In Case You Missed It: Weekend Reading 10/23/15

Another eventful week, full of domestic terrorism, Hillary Clinton’s Benghazi testimony, a new Star Wars Ep 7 trailer, some helpful life advice, and, for those in the know about how awesome she is, a new Kelly Link story for our Fk Yeah! finisher.

Short on time today, so let’s get down to it.

Domestic Terrorism

“Authorities don’t yet know who sparked the flames or why, but they believe the crimes are connected. In each case, an accelerant was used to light the front doors of the churches on fire. The buildings were all unoccupied at the times of the attacks.”

Reward Offered After “Alarming Pattern” of MO Church Fires on CBS

“The media need to report these incidents as what they are: domestic terrorism. By staying silent or failing to discuss this new wave of attacks on health clinics in the context of anti-abortion extremism, the media is giving extremists the cover to regressively and violently attack women, their access to health care, and the medical professionals who provide it.”

NARAL President Calls Out National Media for Ignoring Recent String of Anti-Planned Parenthood Arson Attacks on Media Matters

Politics etc.

“There are lots of good reasons why neither the ‪#‎Benghazi‬ squad yelling at Hillary Clinton nor the House Oversight Committee yelling at Planned Parenthood CEO Cecile Richards worked out particularly well for Congress. Some of it stems from the fact that both hearings were show trials, a purely partisan effort to show the folks back home how erectly principled their conservative principles are.

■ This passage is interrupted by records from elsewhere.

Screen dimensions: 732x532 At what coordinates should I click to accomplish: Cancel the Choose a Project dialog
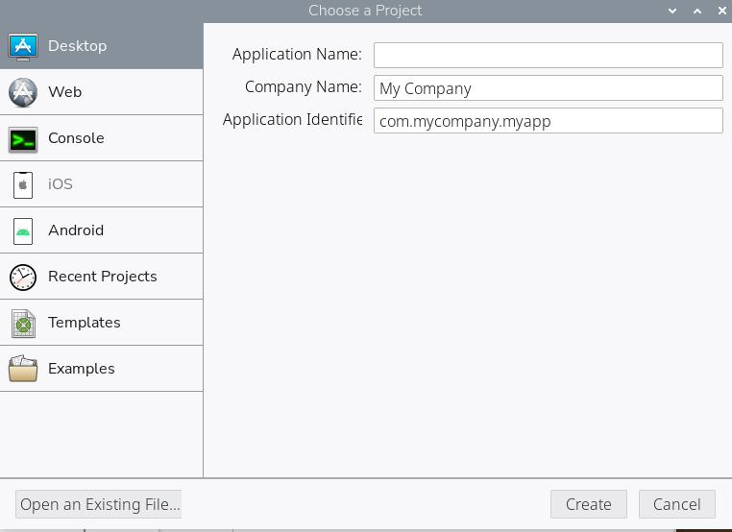point(676,504)
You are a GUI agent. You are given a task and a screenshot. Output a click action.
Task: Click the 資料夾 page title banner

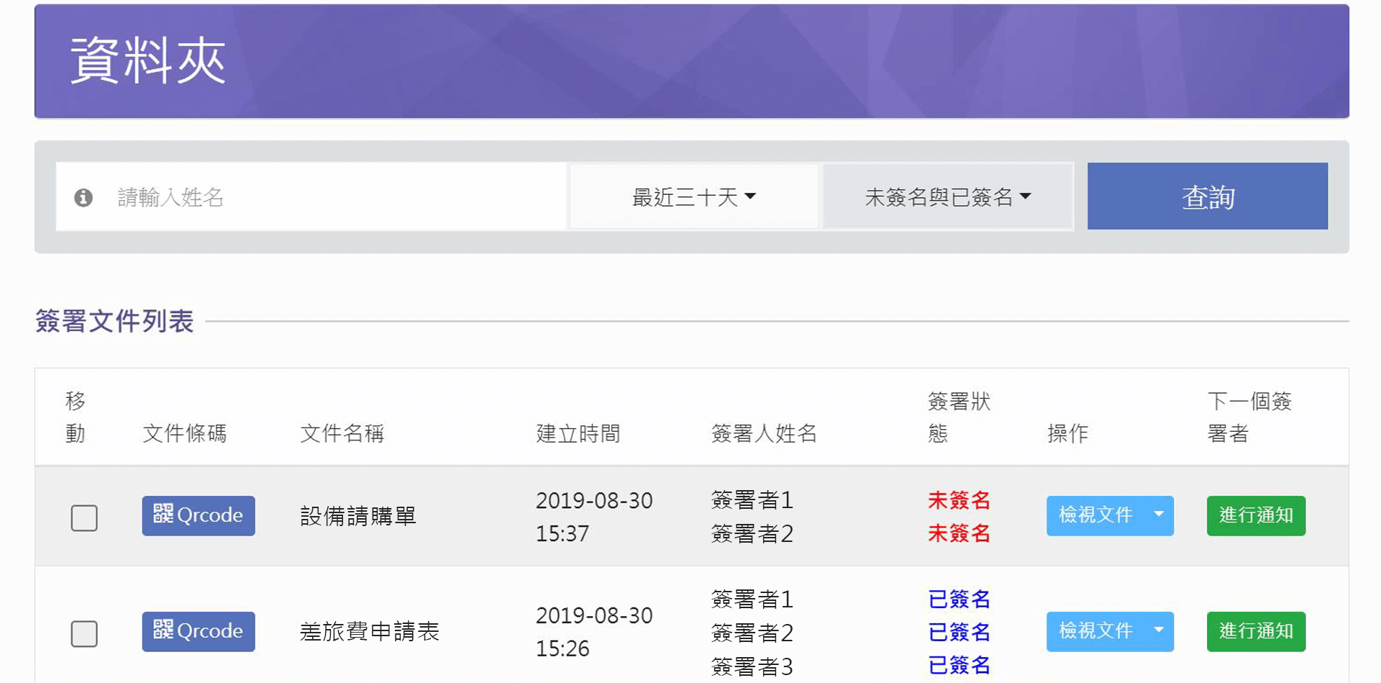(x=148, y=61)
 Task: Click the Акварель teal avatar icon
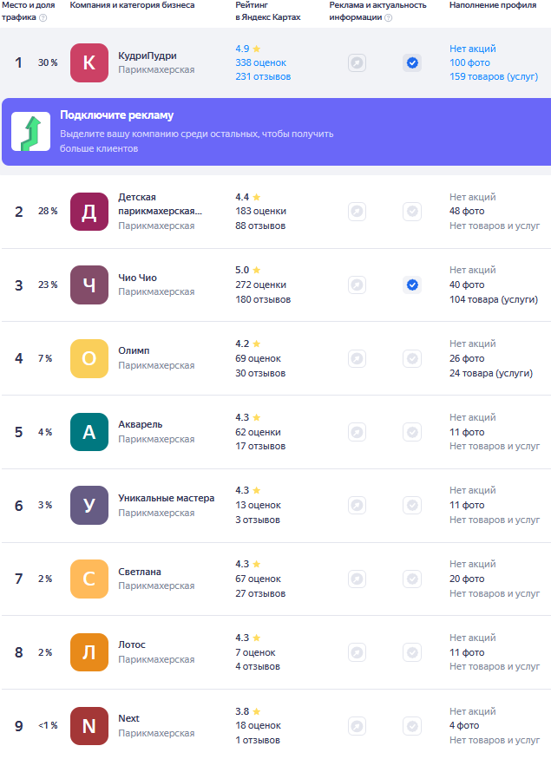89,432
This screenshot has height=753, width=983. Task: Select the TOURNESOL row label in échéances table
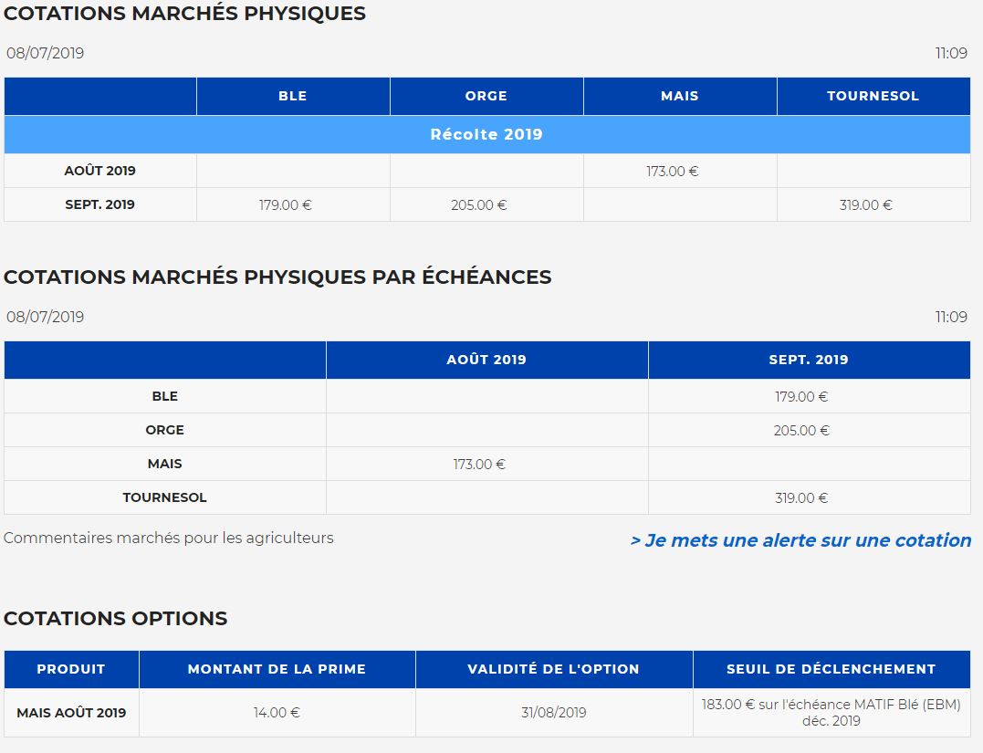pos(164,497)
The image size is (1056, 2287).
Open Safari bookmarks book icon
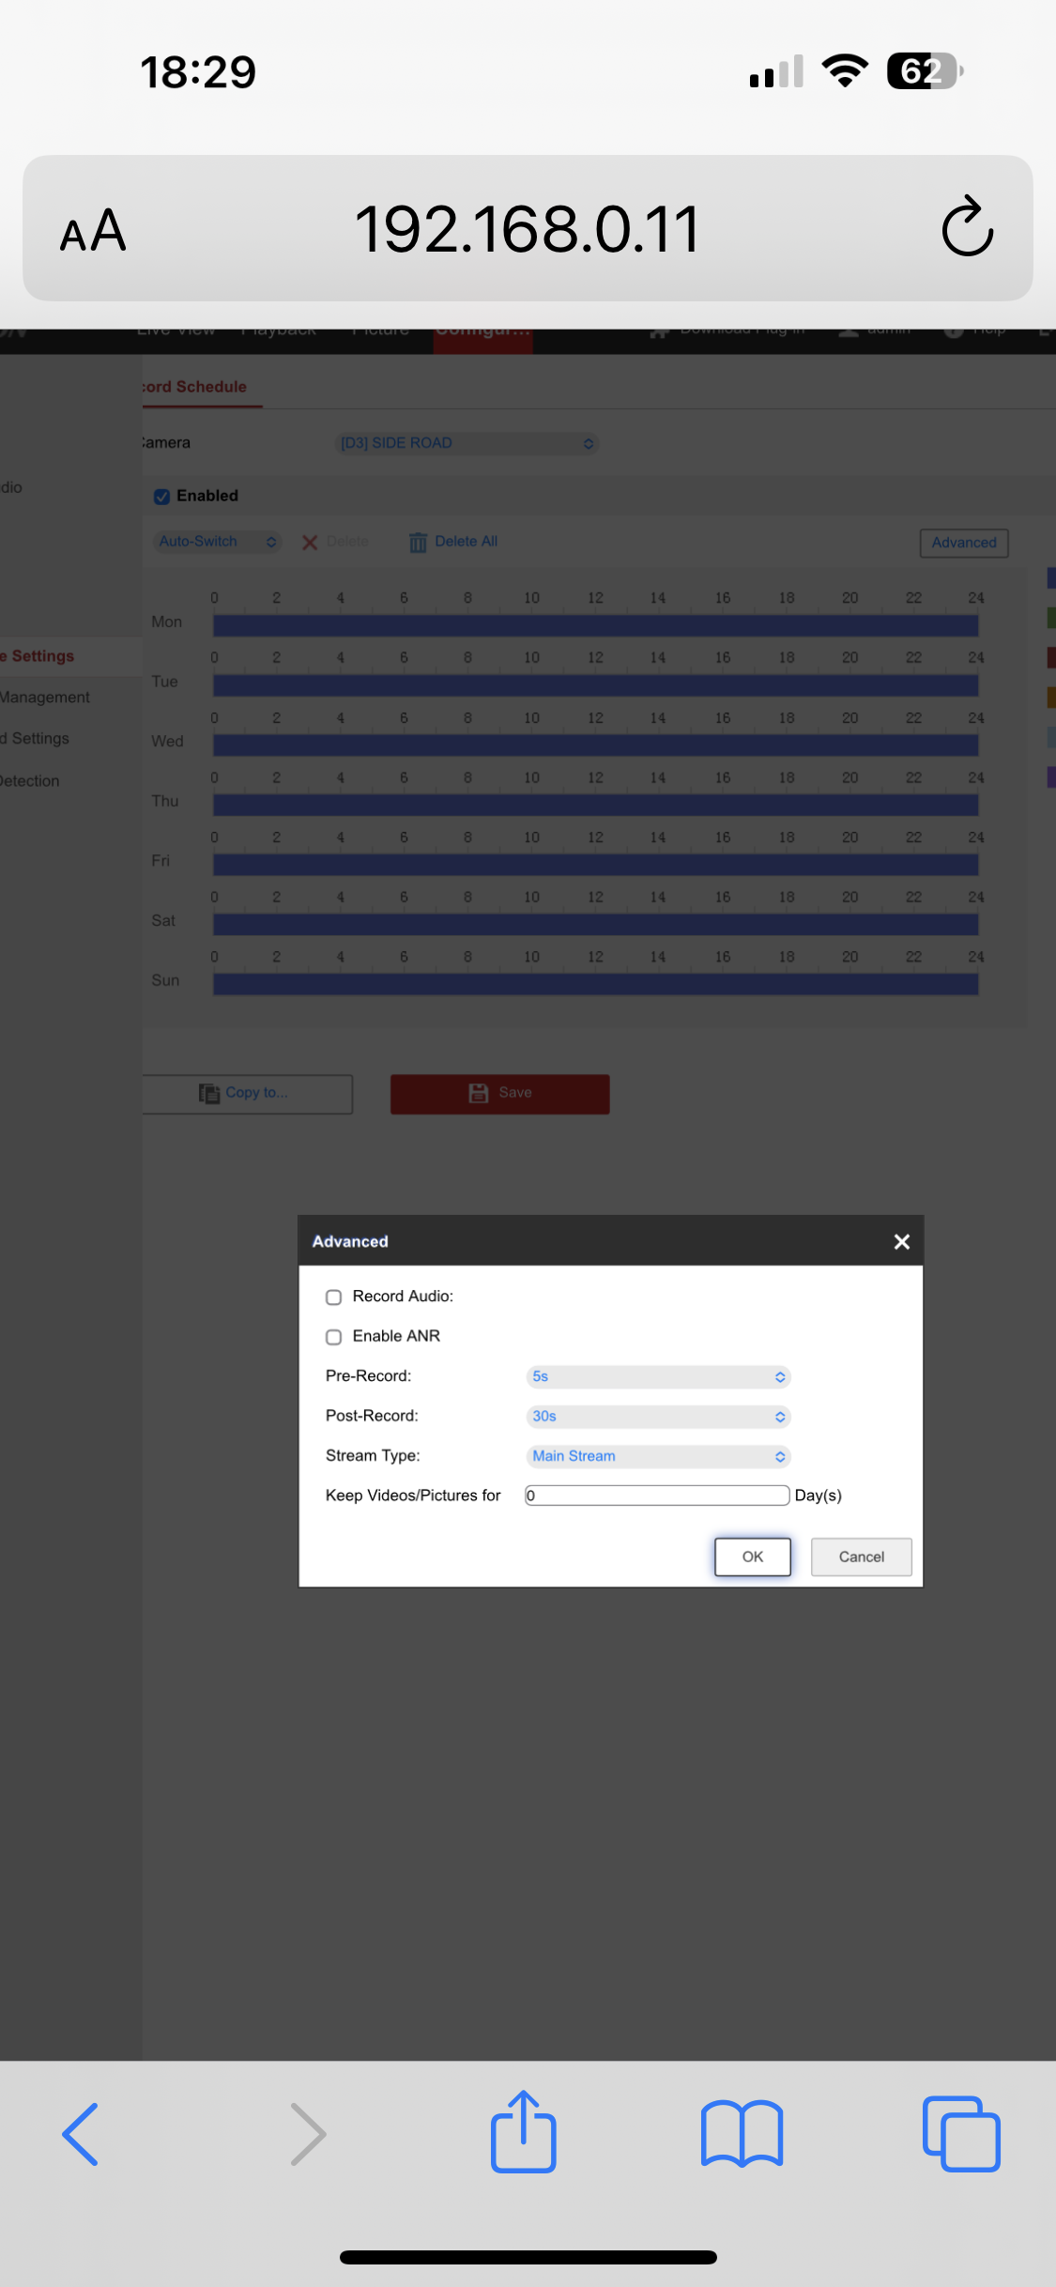point(742,2133)
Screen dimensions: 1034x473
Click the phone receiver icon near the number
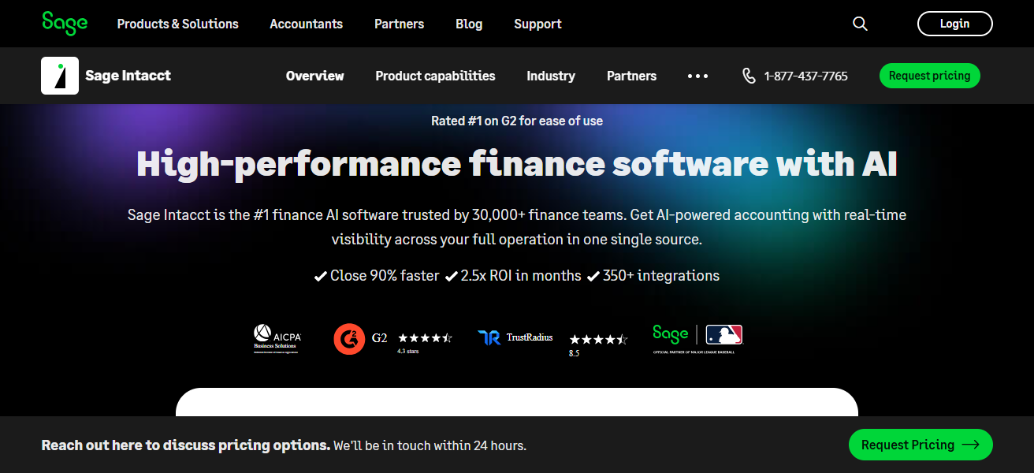[x=748, y=76]
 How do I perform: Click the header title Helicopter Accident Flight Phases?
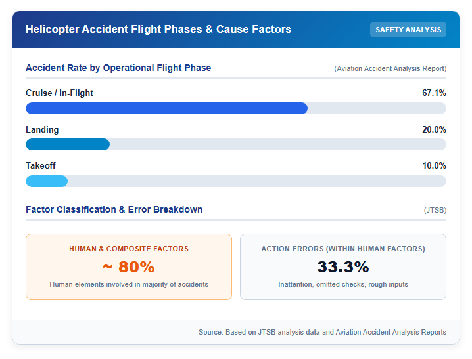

But there’s also a visual, theatrical reason: watching a body composed predominantly of white men shout at, interrupt, and harangue a dignified, composed woman has always been a bad look, and in 2015, it’s one the public will no longer accept.”

Why Angry Old Men Calling a Meeting to Yell at a Woman is Always a Spectacular Failure on Jezebel

There are a few elements that make this an unusual incident. First, there was no sign of forcible entry; the office was searched but its contents were treated carefully and the door was locked upon exit, characteristics which do not fit the pattern of opportunistic campus theft. Prof. Godoy’s office was the only one targeted, although it is located midway down a hallway of offices, all containing computers. The hard drive has no real resale value, so there seems no reason to take it unless the intention was to extract information. Lastly, the timing of this incident—in the wake of the recent publicity around our freedom of information lawsuit against the CIA regarding information on a suspected perpetrator of grave human rights violations in El Salvador—invites doubt as to potential motives.”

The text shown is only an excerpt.